ZU ERLEDIGENDE AUFGABEN:
1. Stimmen diese Aussagen mit dem Textauszug überein? (a) Die Ausgewanderten wohnen inzwischen in Miami. (b) Vom Hurricane Isaac haben sie nur Regen und Wind abbekommen. (c) Die Bank hat ihnen einen Kredit für das Auto gewährt. Beantworte jede Aussage mit Ja oder Nein, und zitiere die entscheidenden Worte des Textauszugs wörtlich.
2. Wie lässt sich der Textauszug in genau drei Sätzen zusammenfassen?

TEXTAUSZUG:

════════════════

Am vergangenen Dienstag sind wir halboffiziell ausgewandert. Offiziell sind wir in den Ferien; aber spätestens nach den Anstrengungen der letzten Tage ist das kaum haltbar. Die Erschöpfung wird heute am Strand kuriert. Es sind übrigens fast auf den Tag genau 2 Jahre, seit wir die ersten Pläne geschmiedet haben! Einerseits sind wir froh, hat es angefangen, andererseits wir vermissen aber Freunde und Familie :/
Gelandet sind wir vor einigen Tagen in Miami. Inzwischen wohnen wir in Neapel (Naples). Eigentlich wie Ferien! Wir wohnen bei Freunden, die Sonne scheint und Hurricane Isaac hat uns knapp verfehlt. Benzinkocher, Wasserflaschen, Batterien und Dosenfutter standen schon bereit, auf dem Weatherchannel schauten wir endlose Statusberichte und bei der lokalen Tankstelle wurden Panikkäufe getätigt. Ausser Regen und Wind haben wir aber nichts abbekommen.
Und natürlich versuchten wir blauäugig, im Autoland ein Auto zu kaufen. Das ist allerdings nicht ganz einfach. Die Verhandlungen sind knallhart, die Auswahl riesig (wir haben uns immerhin auf „Das Auto“ (Volkswagen) und „GoFurther“ (Ford) beschränkt). Eine schwierige Entscheidung! Sie wurde uns aber nach 3 Tagen (!!), zig Car-Dealer-Besuchen und einem Appointment bei der Bank abgenommen: Einen Kredit oder ein Leasing gibt’s für uns – mindestens im Moment – nicht. Trotz guten „Credit Scores“ (= abbezahlten Schulden) und einer Kreditkartenlimite von 3000 USD pro Tag! Die frisch Ausgewanderten dürfen deshalb mit gutem Gewissen zu alten, grossen, schweren und protzigen Ami-Schlitten greifen, denn der Rest ist entweder zu teuer oder nicht erhältlich.
Sonst lief aber alles fast zu schön – und zu langweilig für eine Sendung wie Adieu Heimat. Die einzige „Action“ hatten wir selber verpasst: Wie wir später herausfanden, wurde unser Gepäck am Flughafen Kloten von der KAPO (= Kantonspolizei) geöffnet, durchsucht und dann „ohne Schäden“ und „ohne Entnahme von Gegenständen“ doch noch auf die Reise geschickt. Wahrscheinlich war das abgefüllte Jemalt-Pulver schuld (= Ovomaltinen-Kopie mit noch mehr Vitaminen und Mineralien, garantiert nicht erhältlich in den USA)

════════════════

BEREITGESTELLTE EINTRÄGE:
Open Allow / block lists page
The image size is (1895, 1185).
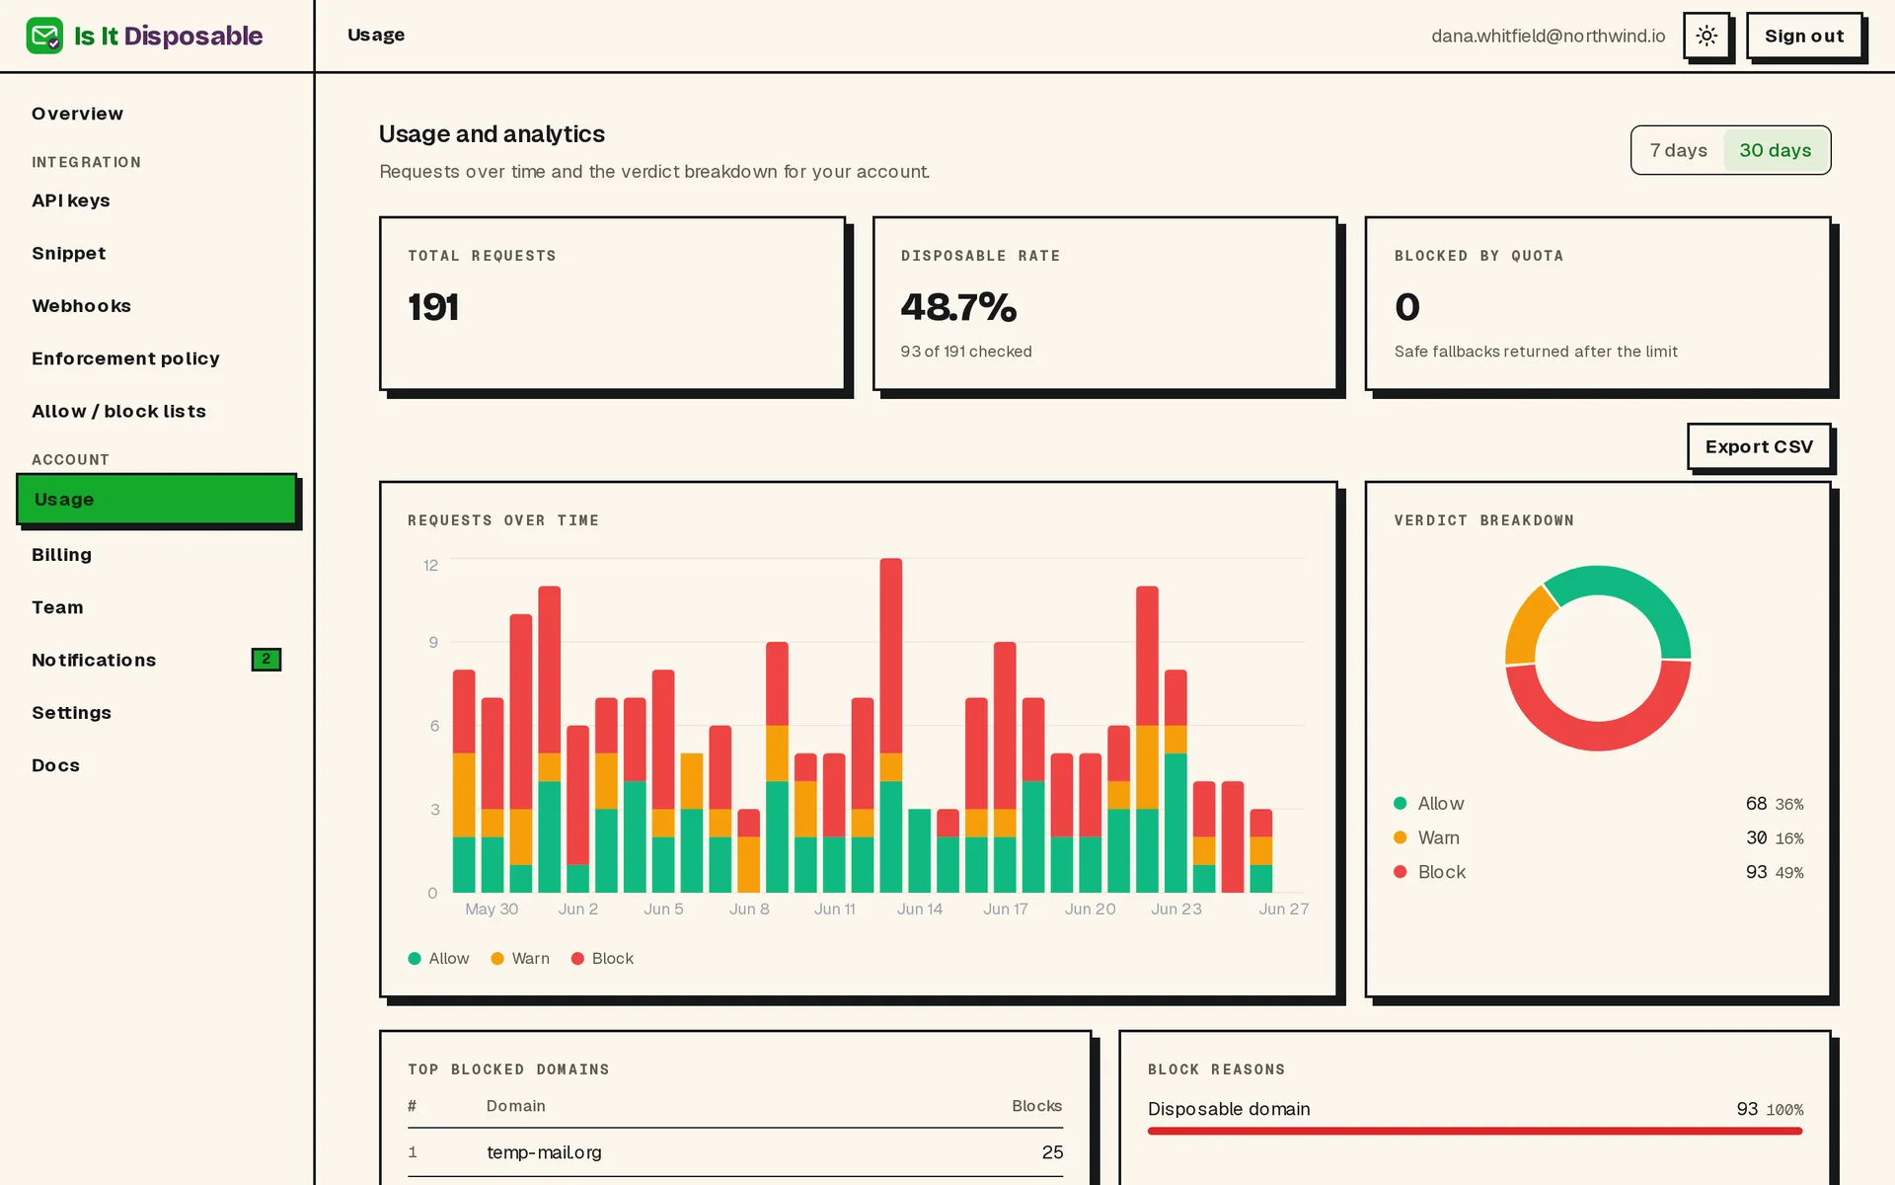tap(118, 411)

════════════════

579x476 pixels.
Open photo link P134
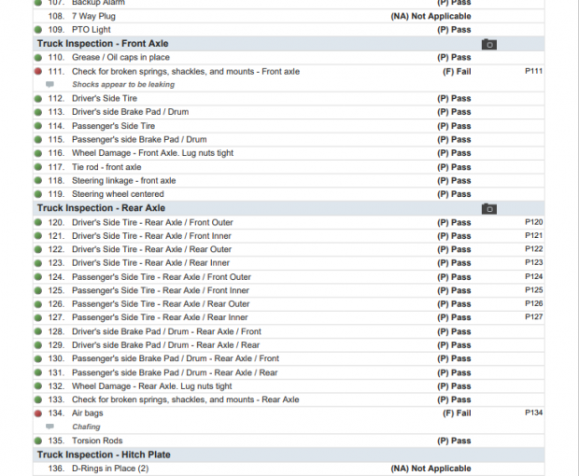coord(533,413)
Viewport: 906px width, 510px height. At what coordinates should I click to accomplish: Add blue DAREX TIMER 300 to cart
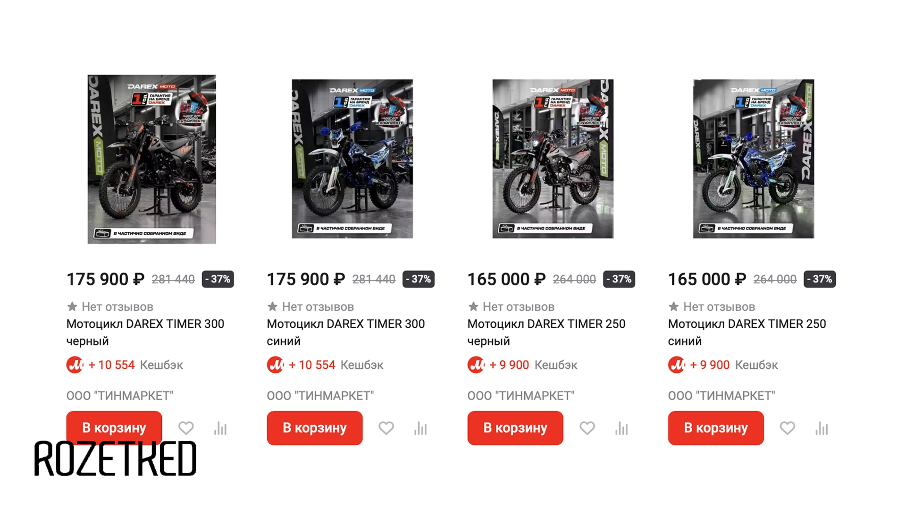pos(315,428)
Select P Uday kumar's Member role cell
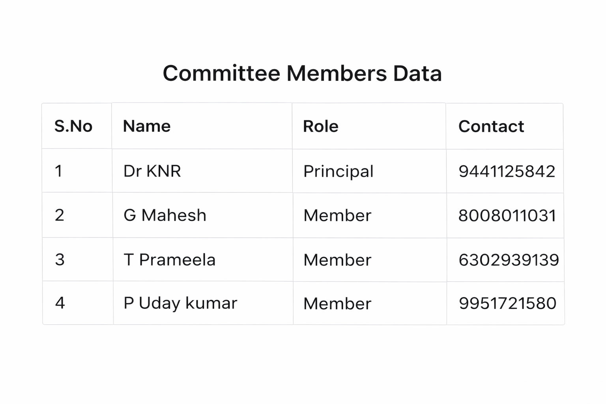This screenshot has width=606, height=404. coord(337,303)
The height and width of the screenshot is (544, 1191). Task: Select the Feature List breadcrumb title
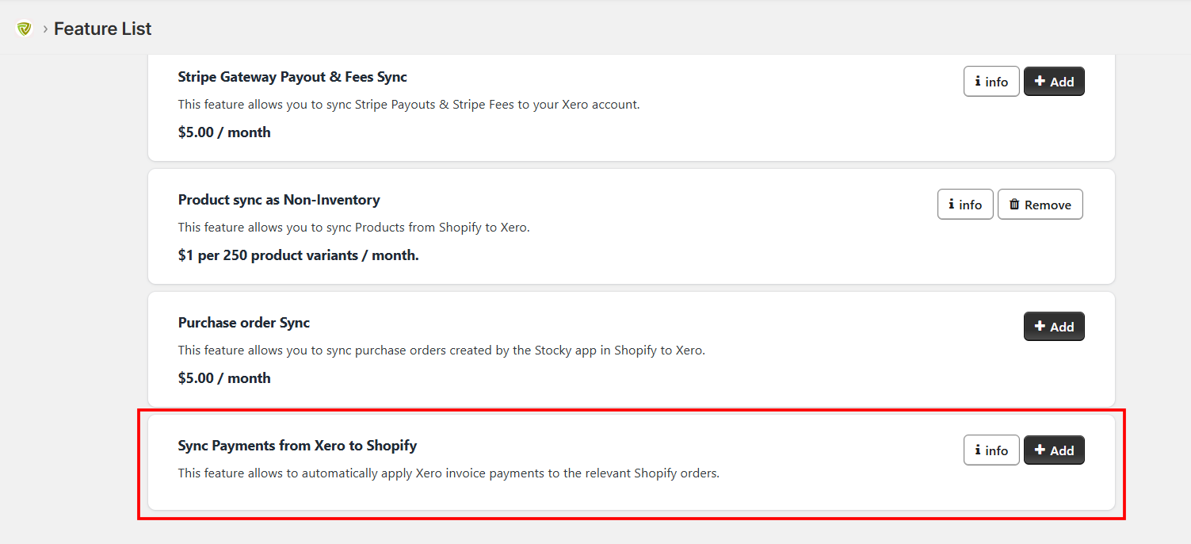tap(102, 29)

════════════════

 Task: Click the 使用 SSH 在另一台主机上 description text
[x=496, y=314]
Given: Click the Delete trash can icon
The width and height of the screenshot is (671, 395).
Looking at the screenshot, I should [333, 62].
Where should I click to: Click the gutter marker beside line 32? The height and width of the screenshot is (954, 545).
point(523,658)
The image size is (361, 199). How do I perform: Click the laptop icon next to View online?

════════════════

ERGEBNISSE IN REIHENFOLGE:
1.
(a) Nein: „Inzwischen wohnen wir in Neapel (Naples).“
(b) Ja: „Ausser Regen und Wind haben wir aber nichts abbekommen.“
(c) Nein: „Einen Kredit oder ein Leasing gibt’s für uns – mindestens im Moment – nicht.“

2. Fast genau zwei Jahre nach den ersten Plänen sind die Schreibenden halboffiziell ausgewandert und wohnen nach der Landung in Miami inzwischen bei Freunden in Naples, wo der Hurricane Isaac ihnen nur Regen und Wind brachte. Beim Autokauf erhielten sie trotz guter Credit Scores weder Kredit noch Leasing, sodass ihnen nur alte, große Ami-Schlitten bleiben, weil der Rest zu teuer oder nicht erhältlich ist. Ansonsten verlief alles ruhig, nur ihr Gepäck wurde am Flughafen Kloten von der Kantonspolizei geöffnet und durchsucht, wahrscheinlich wegen des abgefüllten Jemalt-Pulvers.